Introduction
This document describes two possible discovery failures that can occur when a B460 M4 motherboard is replaced and their respective solutions.
Prerequisites
Requirements
This document assumes knowledge of UCS B460 M4 and UCS Manager (UCSM).
Components Used
- B460 M4 Blade Server
- UCS Manager
- Firmware 2.2(3b)
Background
The B460 M4 server consists of two Scalable M4 Blade Modules (B260 M4) and a Scalability Connector that cross-connects the two Blade Modules and allows them to function as a single server. The Blade Module on the bottom is the “Master” and the Blade Module on the top is the “Slave.”
Discovery Problems
Discovery Fails at 3% - Firmware Mismatch
In this failure scenario, the discovery fails at 3% with Remote Invocation Description Aggregate blade CIMC firmware version mismatch.
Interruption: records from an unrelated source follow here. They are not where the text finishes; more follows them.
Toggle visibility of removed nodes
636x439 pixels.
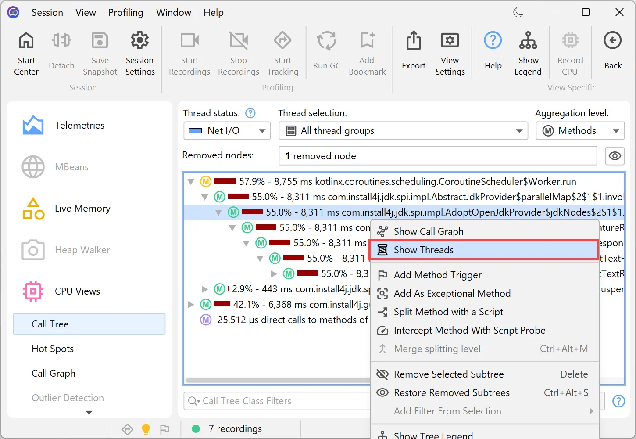pos(615,156)
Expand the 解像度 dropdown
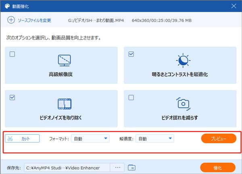The height and width of the screenshot is (174, 242). point(155,139)
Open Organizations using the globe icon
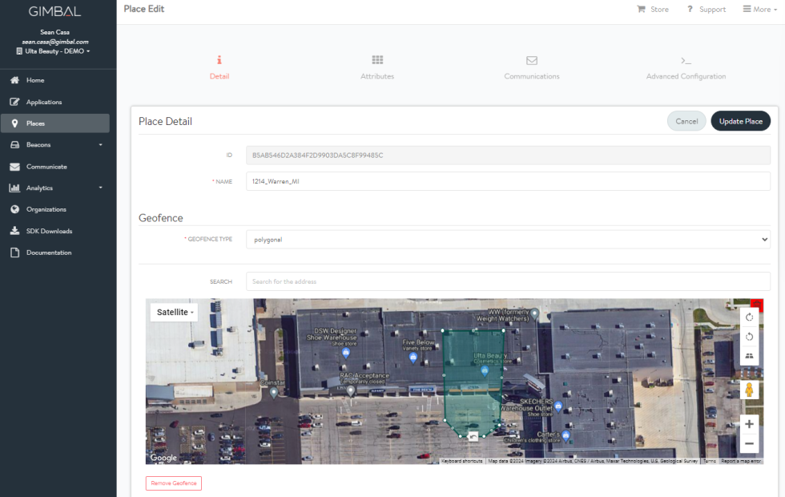Screen dimensions: 785x497 14,209
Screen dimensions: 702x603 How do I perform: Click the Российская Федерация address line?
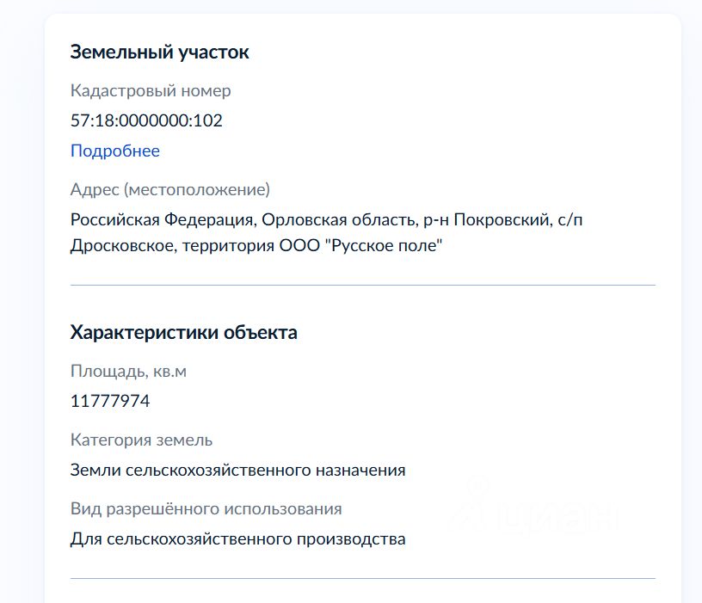(163, 220)
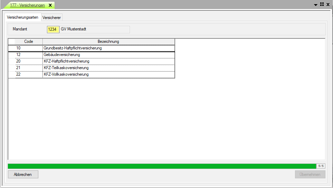This screenshot has height=188, width=333.
Task: Close the panel with top-right X
Action: [x=327, y=4]
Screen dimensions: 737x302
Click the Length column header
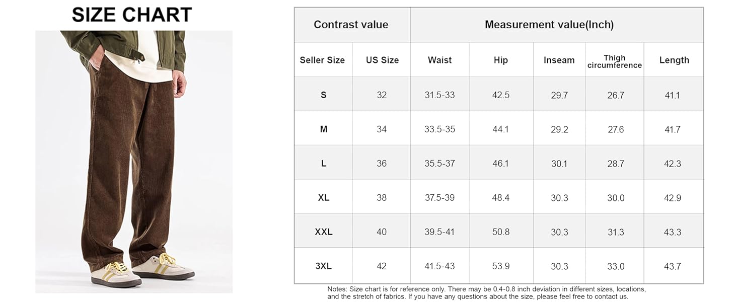tap(674, 60)
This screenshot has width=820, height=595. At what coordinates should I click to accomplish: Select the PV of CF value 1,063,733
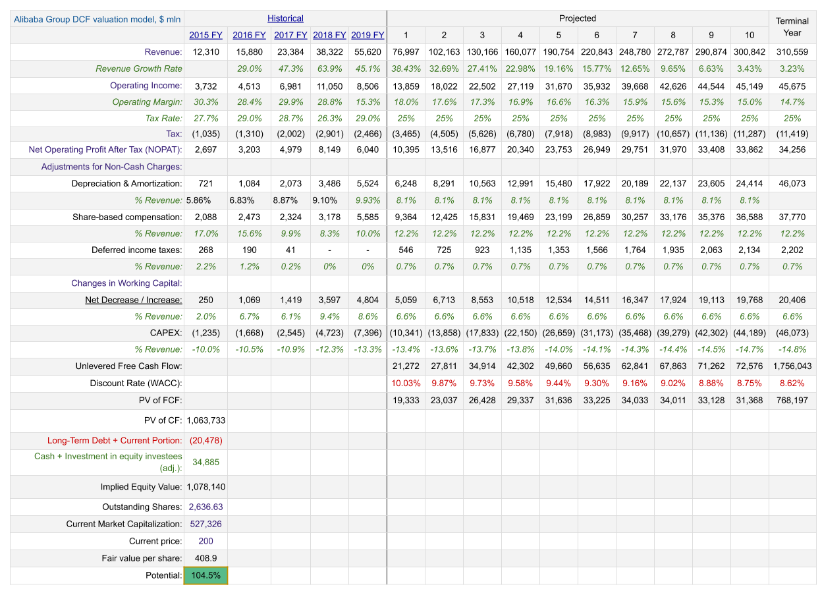point(205,420)
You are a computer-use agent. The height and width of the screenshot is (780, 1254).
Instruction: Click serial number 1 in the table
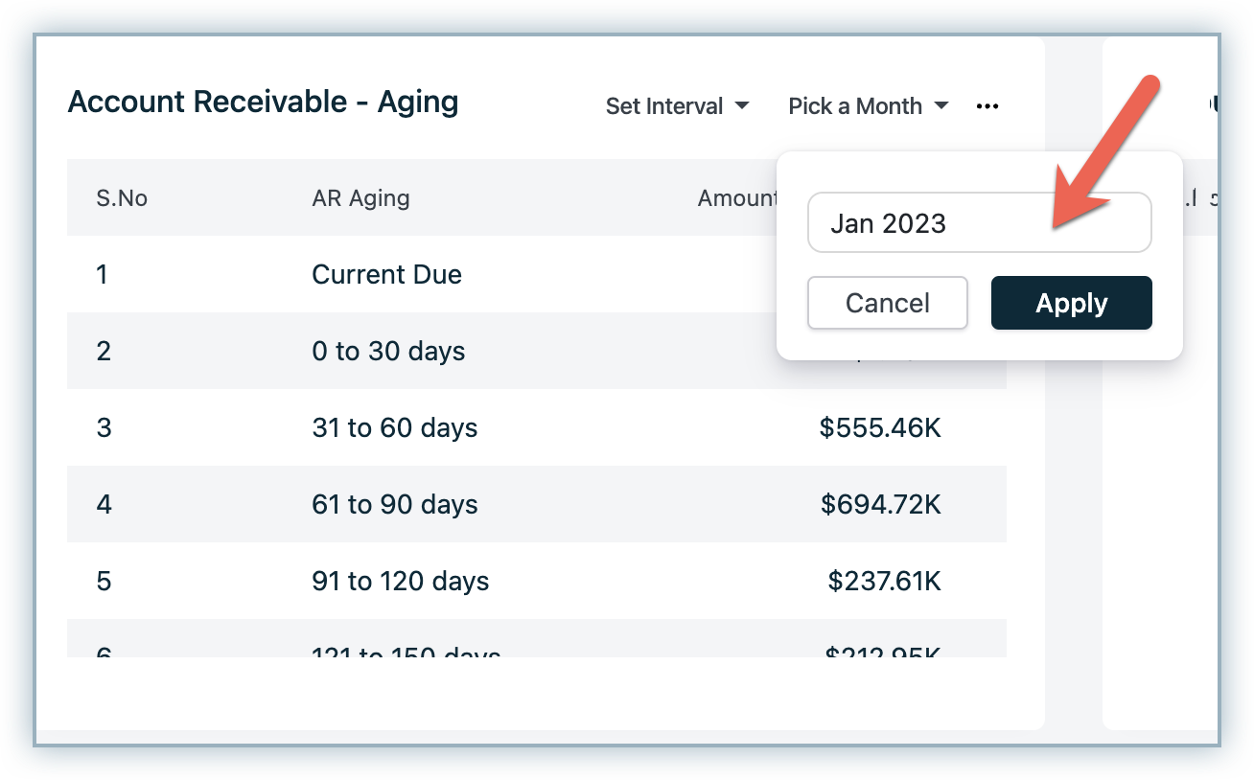tap(103, 275)
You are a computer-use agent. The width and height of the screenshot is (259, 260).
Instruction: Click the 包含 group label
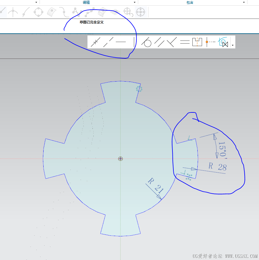[x=190, y=2]
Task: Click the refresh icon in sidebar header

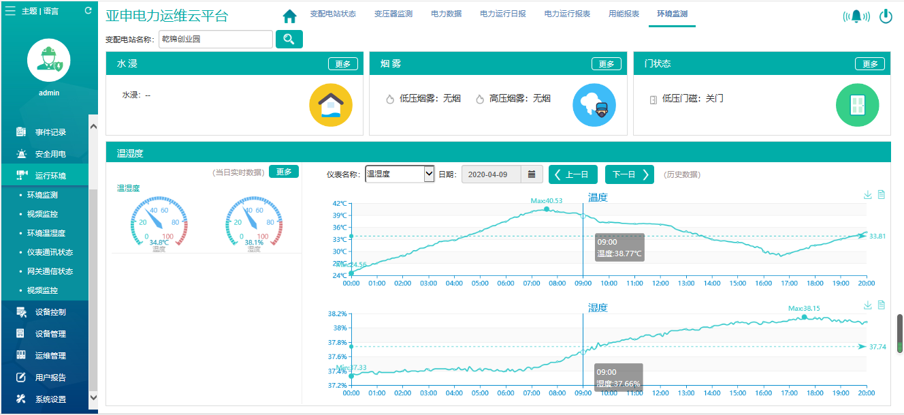Action: (x=88, y=11)
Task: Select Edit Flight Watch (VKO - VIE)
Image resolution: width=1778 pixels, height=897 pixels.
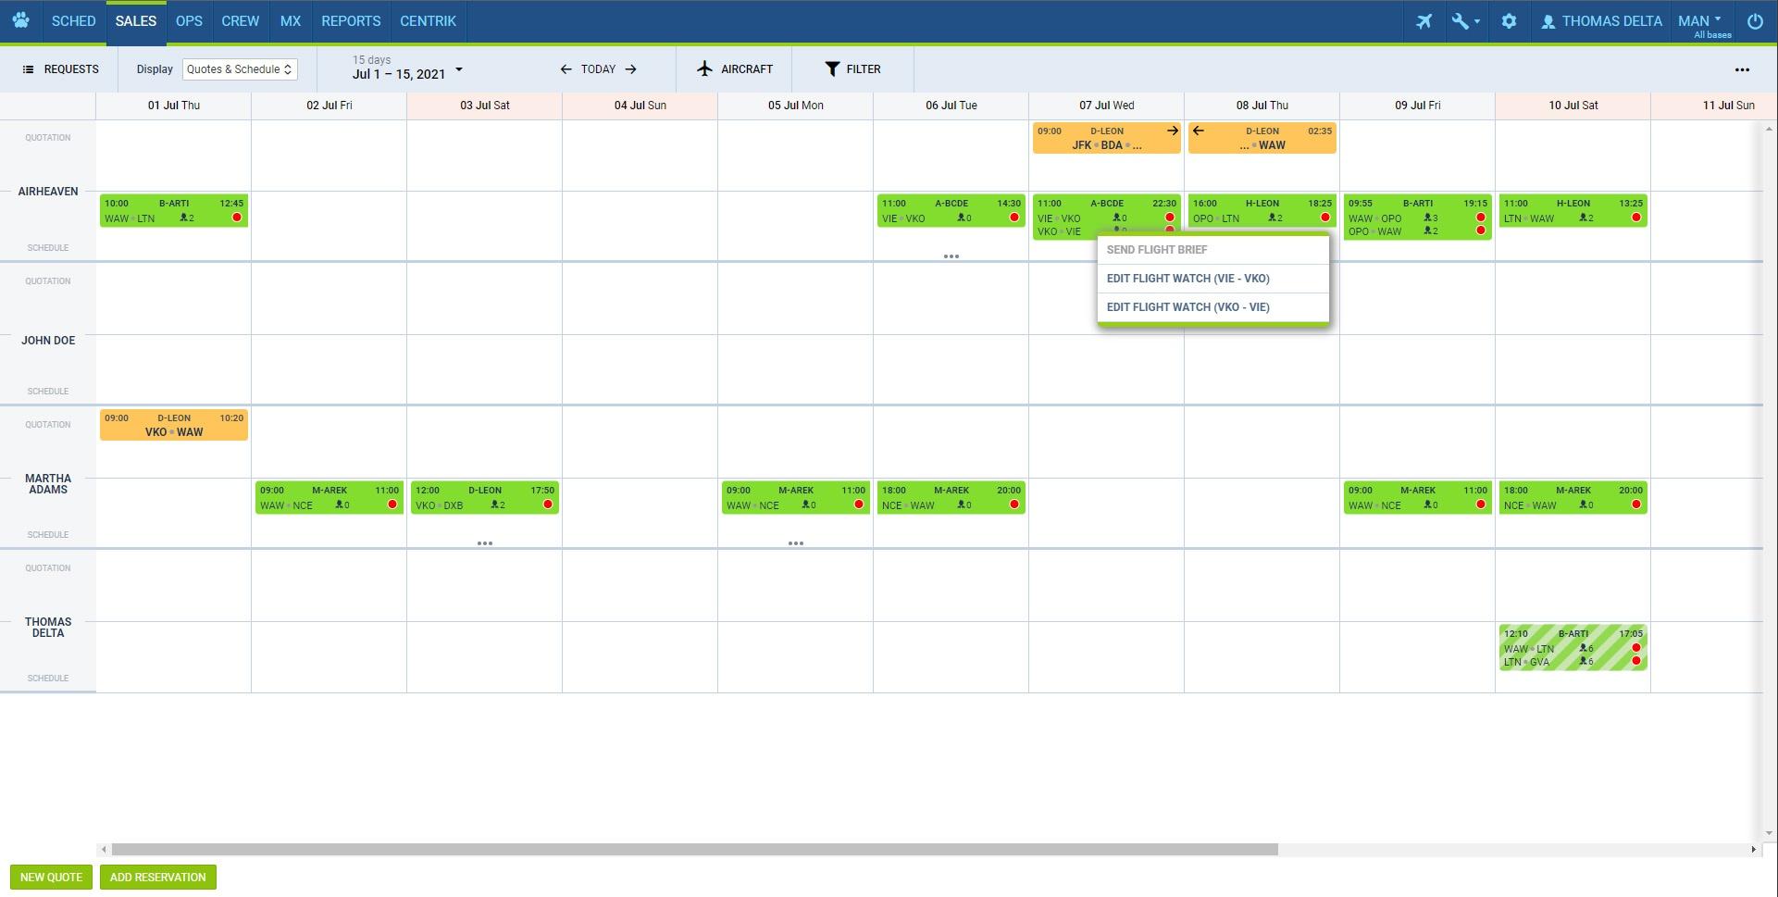Action: (x=1187, y=307)
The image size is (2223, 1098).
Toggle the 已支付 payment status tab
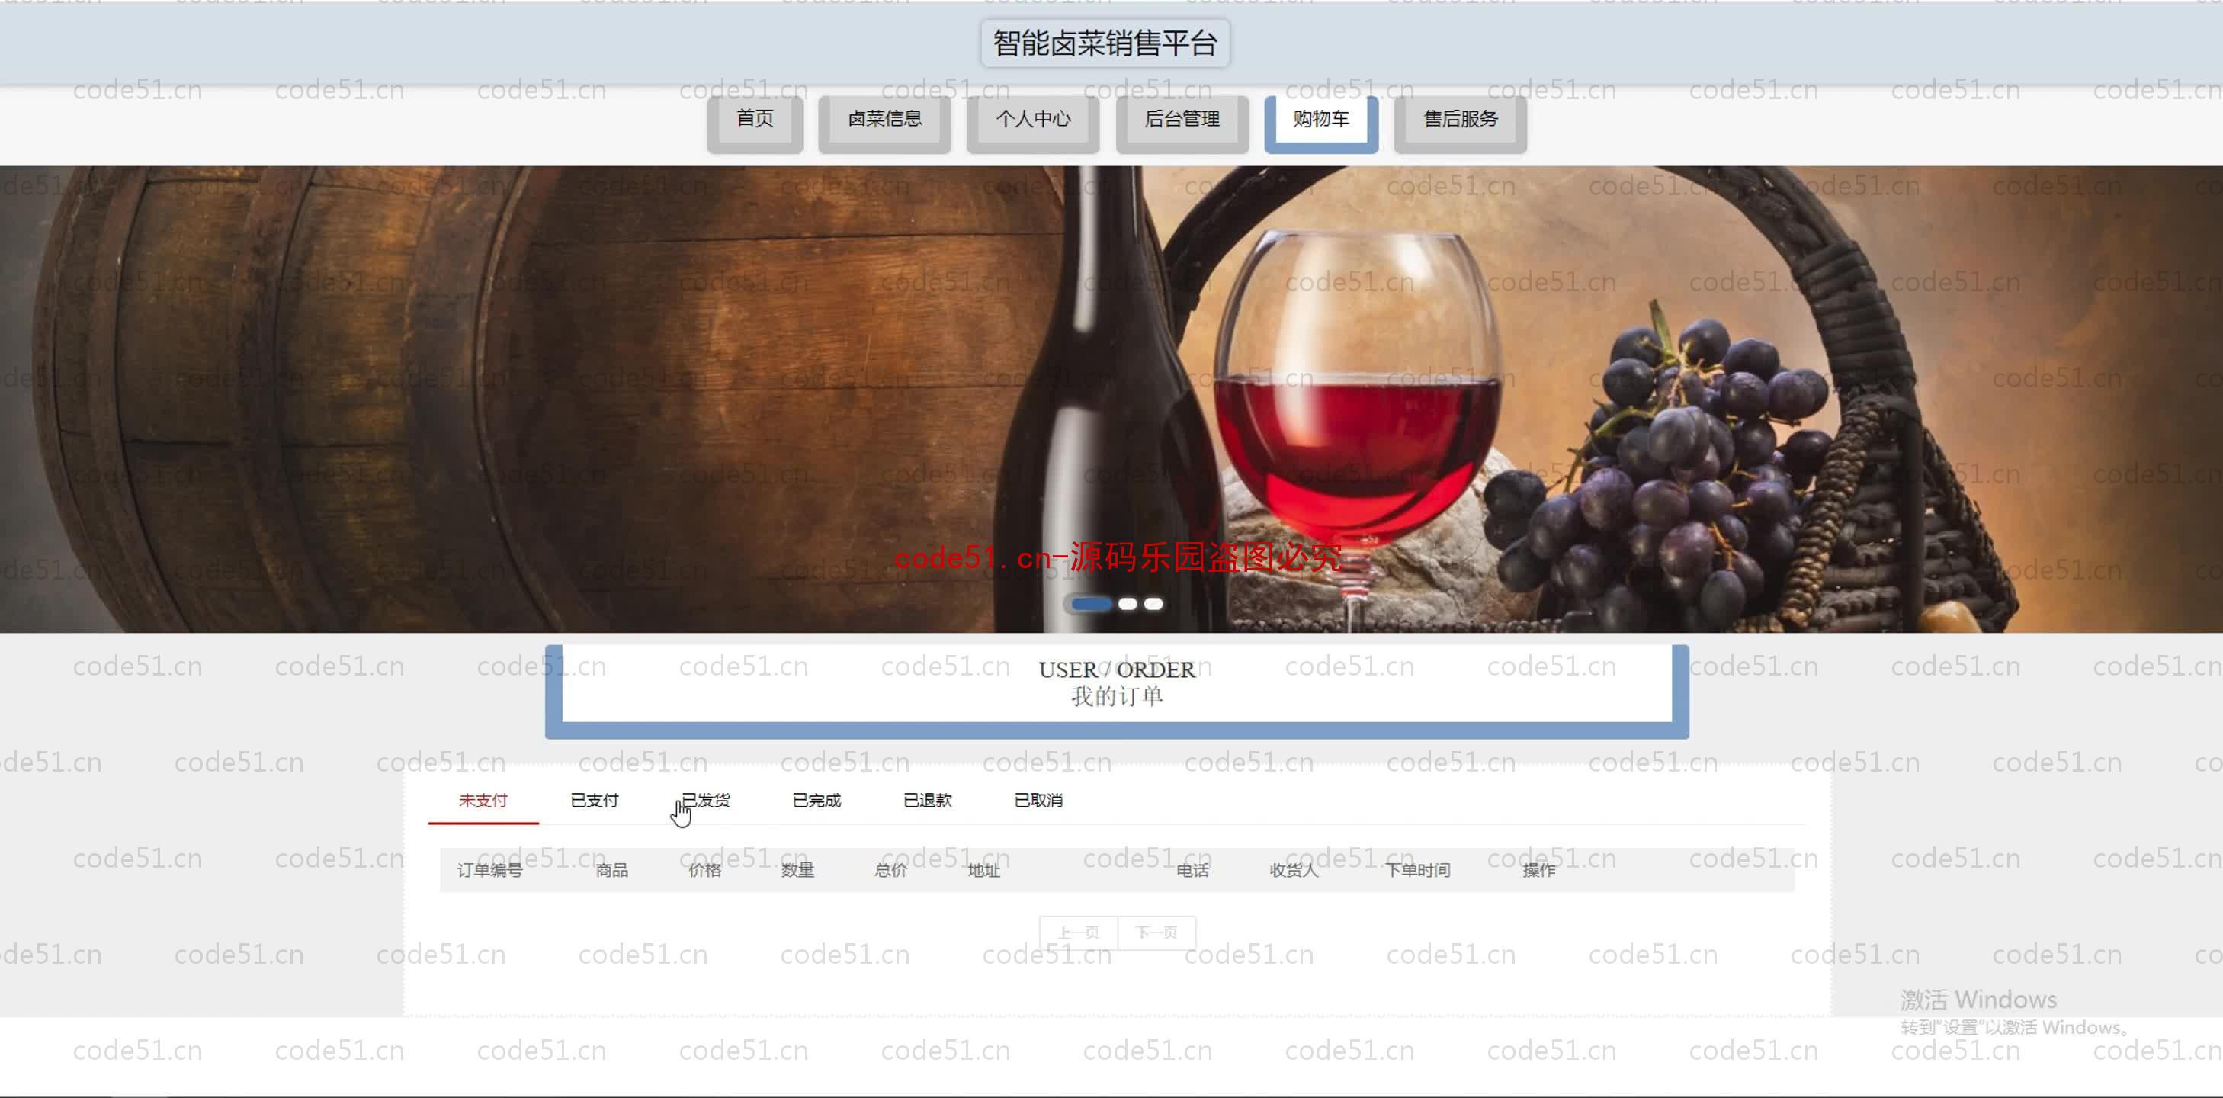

Activate same firmware version on both CIMC as shown in the figure below. This can occur due to the replacement motherboard or blade module having a different firmware than the pre-existing B460 M4 server.
Note: The example below shows a mismatch in CIMC firmware, but the same process applies to mismatched CIMC, BIOS, and Board Controller firmware.
The Overall Status will be Discovery Failed as shown in the figure below.
The mismatched firmware can be checked from the command line (CLI) as shown below. In the output below, the first CIMC is the master and the second is the slave.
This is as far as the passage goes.